Born in Tampa, Fla., on October 31, 1963, McGriff wasn’t exactly a blue-chip prospect out of high school. The New York Yankees selected him in the ninth round of the 1981 draft.
On December 9, 1982, in one of legendary Blue Jays GM Pat Gillick’s most astute trades, he managed to pry McGriff, along with outfielder Dave Collins, right-hander Mike Morgan and cash away from the New York Yankees for reliever Dale Murray and third baseman Tom Dodd.
McGriff then rose through the ranks in the Blue Jays’ organization and made his big league debut in 1986. He had his first 20-home run season the following year and his first 30-homer campaign in 1988 before topping the American League with 36 round-trippers in 1989.
In all, in parts of five seasons with the Blue Jays, McGriff belted 125 home runs and batted .278 with a .389 on-base percentage (OBP) and a .530 slugging percentage, good for .919 on-base plus slugging percentage (OPS). Those final three stats are the best he had with any of the six clubs he played with during his 19-year big league career.
His three straight 30-homer seasons with the Blue Jays were part of a stretch of seven consecutive 30-home run seasons he had from 1988 to 1994.
On December 5, 1990, McGriff was famously traded to the San Diego Padres by the Blue Jays, along with Tony Fernandez for Joe Carter and Roberto Alomar.
From there, the 6-foot-3, 200-pound first baseman continued to be a power threat for the Padres, Atlanta Braves, Tampa Bay Rays, Chicago Cubs and Los Angeles Dodgers.

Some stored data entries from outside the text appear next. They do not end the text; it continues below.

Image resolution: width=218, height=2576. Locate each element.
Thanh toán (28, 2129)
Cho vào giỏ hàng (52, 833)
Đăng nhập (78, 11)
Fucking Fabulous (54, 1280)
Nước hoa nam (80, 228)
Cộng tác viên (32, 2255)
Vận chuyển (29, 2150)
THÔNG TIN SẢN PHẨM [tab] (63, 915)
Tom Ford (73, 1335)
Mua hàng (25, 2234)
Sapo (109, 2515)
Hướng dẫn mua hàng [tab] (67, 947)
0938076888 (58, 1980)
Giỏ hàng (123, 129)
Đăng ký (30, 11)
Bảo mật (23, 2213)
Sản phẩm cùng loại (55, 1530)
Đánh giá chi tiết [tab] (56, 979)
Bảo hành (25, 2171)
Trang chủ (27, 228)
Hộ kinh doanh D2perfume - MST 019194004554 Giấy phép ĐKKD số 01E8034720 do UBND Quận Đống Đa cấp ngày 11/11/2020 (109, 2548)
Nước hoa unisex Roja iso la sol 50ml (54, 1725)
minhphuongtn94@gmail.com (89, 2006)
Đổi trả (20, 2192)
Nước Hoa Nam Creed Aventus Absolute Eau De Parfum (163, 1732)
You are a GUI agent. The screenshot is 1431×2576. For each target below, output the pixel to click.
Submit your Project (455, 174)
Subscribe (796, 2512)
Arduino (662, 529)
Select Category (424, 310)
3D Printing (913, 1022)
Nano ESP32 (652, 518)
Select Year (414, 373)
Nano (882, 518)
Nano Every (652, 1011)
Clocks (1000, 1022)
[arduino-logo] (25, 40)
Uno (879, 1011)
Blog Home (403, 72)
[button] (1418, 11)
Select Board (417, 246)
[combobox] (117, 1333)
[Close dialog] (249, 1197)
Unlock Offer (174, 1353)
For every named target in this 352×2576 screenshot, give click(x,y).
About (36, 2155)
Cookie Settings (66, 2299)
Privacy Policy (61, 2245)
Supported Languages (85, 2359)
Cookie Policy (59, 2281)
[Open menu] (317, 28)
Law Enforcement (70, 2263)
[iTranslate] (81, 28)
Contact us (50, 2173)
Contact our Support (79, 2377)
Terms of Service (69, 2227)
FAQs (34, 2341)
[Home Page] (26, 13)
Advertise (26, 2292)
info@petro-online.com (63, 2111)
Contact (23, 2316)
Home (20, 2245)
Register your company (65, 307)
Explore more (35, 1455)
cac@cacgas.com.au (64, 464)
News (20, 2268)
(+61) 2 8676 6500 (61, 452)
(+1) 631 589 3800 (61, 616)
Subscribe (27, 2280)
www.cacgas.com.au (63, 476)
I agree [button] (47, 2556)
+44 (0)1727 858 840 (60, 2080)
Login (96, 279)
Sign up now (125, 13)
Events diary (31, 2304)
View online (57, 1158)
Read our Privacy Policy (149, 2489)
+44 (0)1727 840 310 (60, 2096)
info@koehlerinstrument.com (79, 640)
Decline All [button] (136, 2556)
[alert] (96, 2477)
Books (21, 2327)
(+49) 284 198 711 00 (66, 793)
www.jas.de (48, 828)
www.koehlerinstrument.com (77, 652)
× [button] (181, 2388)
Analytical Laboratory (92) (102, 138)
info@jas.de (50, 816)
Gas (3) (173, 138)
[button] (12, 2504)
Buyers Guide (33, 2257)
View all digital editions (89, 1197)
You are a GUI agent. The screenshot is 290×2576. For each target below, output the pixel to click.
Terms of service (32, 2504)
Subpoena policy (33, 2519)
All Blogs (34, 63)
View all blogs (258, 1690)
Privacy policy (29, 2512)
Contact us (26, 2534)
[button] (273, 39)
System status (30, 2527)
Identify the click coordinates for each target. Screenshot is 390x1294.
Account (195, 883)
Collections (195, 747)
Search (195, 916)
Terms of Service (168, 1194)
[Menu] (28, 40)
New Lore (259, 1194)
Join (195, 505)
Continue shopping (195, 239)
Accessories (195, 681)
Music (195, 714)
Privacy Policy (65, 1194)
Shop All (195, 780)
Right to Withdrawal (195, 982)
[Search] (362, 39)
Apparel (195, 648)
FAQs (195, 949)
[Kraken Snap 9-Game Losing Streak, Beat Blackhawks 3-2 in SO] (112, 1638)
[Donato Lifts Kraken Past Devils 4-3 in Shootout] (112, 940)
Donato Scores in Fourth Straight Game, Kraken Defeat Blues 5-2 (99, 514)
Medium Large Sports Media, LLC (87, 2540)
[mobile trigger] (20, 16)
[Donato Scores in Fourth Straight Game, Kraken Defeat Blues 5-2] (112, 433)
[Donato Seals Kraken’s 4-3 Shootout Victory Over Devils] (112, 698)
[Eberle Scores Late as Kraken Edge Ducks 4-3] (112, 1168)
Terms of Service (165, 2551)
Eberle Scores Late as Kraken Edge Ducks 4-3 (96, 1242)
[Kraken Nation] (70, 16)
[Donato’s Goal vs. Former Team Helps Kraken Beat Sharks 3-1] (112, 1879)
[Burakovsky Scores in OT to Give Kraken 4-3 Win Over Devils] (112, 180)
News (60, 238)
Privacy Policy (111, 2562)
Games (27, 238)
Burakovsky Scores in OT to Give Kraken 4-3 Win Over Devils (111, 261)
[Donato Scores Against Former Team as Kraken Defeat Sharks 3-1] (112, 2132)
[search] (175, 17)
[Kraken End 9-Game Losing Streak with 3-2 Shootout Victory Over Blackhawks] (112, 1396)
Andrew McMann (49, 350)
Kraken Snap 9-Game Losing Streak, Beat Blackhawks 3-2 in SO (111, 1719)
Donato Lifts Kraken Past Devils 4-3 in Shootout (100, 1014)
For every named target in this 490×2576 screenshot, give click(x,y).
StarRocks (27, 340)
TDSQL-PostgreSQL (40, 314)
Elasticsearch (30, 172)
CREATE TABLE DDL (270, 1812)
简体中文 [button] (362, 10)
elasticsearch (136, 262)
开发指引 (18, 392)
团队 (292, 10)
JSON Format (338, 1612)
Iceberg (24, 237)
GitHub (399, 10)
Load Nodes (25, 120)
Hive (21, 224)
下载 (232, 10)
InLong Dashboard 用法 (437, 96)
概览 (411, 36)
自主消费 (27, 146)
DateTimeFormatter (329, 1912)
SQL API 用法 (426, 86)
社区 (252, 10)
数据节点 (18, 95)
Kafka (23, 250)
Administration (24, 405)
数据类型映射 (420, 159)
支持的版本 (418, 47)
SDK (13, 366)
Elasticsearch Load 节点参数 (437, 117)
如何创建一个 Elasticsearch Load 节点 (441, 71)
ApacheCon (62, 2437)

In his 19 major league seasons, he had 10, 30-home runs campaigns, but never clubbed more than 37 in a season. He also registered 90 or more RBIs in 12 seasons. He finished his career with 493 home runs, which ranks 29th all-time.
Despite his success with the Blue Jays to start his career and a World Series ring with the Atlanta Braves in 1995, McGriff has opted for a blank cap on his National Baseball Hall of Fame plaque.
McGriff will deliver his induction speech at a ceremony in Cooperstown on July 23.
McGriff Milestones as a Blue Jay:
First hit – May 18, 1986 – He singled to left off Cleveland right-hander Don Schulze in the third inning in a Blue Jays’ 10-2 win
First Home Run – Apr. 17, 1987 – A three-run home run in the fifth inning off Red Sox righty Bob Stanley in a Blue Jays’ 10-5 win.
50th Home Run – Aug. 24, 1988 – A two-run homer off White Sox righty Barry Jones in the ninth in a Blue Jays’ 6-4 loss.
First Home Run in SkyDome history – June 5, 1989 – He belted a two-run home run off Brewers righty Don August in the second inning for the first home run in SkyDome history. The Brewers won 5-3.
100th Home Run – June 7, 1990 – A two-run home run off Twins righty Tim Drummond in the fifth inning of a Blue Jays’ 10-3 win.
Thanks for the great blog on Fred McGriff.
Thank you for reading and for your support.
Great info about Fred. Thanks Kevin. I like best that he is always smiling!
I love that photo of him and Vlad Guerrero Jr. That’s a keeper. Thanks for your comment.